WORK TO BE COMPLETED:
What are the lines, copied exactly, from the one containing "This screenshot has width=989, height=920." through the last line of the records below, both included?

Saved data entries:
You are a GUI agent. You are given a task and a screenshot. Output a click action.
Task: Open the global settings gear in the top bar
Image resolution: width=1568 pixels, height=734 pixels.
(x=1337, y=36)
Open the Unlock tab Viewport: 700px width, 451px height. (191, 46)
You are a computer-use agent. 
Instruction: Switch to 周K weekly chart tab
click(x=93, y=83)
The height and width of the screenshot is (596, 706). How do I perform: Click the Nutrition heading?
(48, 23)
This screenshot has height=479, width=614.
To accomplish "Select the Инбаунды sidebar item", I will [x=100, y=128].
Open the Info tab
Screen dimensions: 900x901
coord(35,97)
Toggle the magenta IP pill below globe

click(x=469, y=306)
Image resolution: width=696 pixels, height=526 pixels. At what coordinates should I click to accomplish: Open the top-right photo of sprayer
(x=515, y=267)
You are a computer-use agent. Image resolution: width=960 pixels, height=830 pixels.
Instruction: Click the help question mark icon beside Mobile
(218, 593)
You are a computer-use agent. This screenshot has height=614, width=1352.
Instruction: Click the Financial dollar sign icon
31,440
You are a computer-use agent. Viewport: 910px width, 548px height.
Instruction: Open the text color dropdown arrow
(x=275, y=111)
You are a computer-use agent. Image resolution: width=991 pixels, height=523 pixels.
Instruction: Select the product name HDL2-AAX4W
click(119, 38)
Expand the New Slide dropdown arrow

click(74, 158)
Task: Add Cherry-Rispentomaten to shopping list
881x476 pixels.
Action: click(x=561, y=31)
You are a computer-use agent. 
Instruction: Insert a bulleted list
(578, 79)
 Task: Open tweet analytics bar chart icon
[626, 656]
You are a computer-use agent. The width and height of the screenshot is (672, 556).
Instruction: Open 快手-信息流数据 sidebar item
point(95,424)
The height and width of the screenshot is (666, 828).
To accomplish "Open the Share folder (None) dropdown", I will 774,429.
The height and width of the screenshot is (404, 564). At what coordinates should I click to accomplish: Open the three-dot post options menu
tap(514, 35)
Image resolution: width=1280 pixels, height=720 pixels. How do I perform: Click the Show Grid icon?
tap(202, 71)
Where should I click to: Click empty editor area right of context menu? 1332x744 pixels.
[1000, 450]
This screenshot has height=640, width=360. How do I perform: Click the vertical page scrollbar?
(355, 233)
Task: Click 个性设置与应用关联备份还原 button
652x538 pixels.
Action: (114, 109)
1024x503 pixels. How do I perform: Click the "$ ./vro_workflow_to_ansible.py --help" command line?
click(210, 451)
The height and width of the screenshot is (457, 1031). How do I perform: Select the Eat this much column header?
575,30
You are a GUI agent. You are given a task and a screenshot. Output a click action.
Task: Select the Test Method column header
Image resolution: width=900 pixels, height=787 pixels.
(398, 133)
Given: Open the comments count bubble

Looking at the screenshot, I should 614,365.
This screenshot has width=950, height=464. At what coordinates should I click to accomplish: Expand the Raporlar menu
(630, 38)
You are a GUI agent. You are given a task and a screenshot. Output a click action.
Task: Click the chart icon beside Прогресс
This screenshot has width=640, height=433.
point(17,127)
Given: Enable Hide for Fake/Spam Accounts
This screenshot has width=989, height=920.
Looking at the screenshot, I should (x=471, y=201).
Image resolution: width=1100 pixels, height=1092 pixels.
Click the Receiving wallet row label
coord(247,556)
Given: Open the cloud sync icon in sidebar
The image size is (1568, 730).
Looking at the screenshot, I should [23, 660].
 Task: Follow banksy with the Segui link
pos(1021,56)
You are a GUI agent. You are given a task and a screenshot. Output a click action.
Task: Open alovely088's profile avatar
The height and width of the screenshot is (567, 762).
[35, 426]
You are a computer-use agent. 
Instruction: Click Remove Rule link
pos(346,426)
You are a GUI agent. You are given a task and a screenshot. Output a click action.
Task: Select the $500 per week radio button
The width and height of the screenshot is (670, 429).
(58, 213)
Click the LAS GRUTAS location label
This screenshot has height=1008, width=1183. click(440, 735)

TASK RESULT:
This screenshot has width=989, height=920.
Looking at the screenshot, I should (x=471, y=201).
Image resolution: width=1100 pixels, height=1092 pixels.
Click the Receiving wallet row label
coord(247,556)
Given: Open the cloud sync icon in sidebar
The image size is (1568, 730).
Looking at the screenshot, I should [23, 660].
 Task: Follow banksy with the Segui link
pos(1021,56)
You are a GUI agent. You are given a task and a screenshot. Output a click action.
Task: Open alovely088's profile avatar
The height and width of the screenshot is (567, 762).
[35, 426]
You are a computer-use agent. 
Instruction: Click Remove Rule link
pos(346,426)
You are a GUI agent. You are given a task and a screenshot. Output a click action.
Task: Select the $500 per week radio button
The width and height of the screenshot is (670, 429).
(58, 213)
Click the LAS GRUTAS location label
This screenshot has height=1008, width=1183. click(440, 735)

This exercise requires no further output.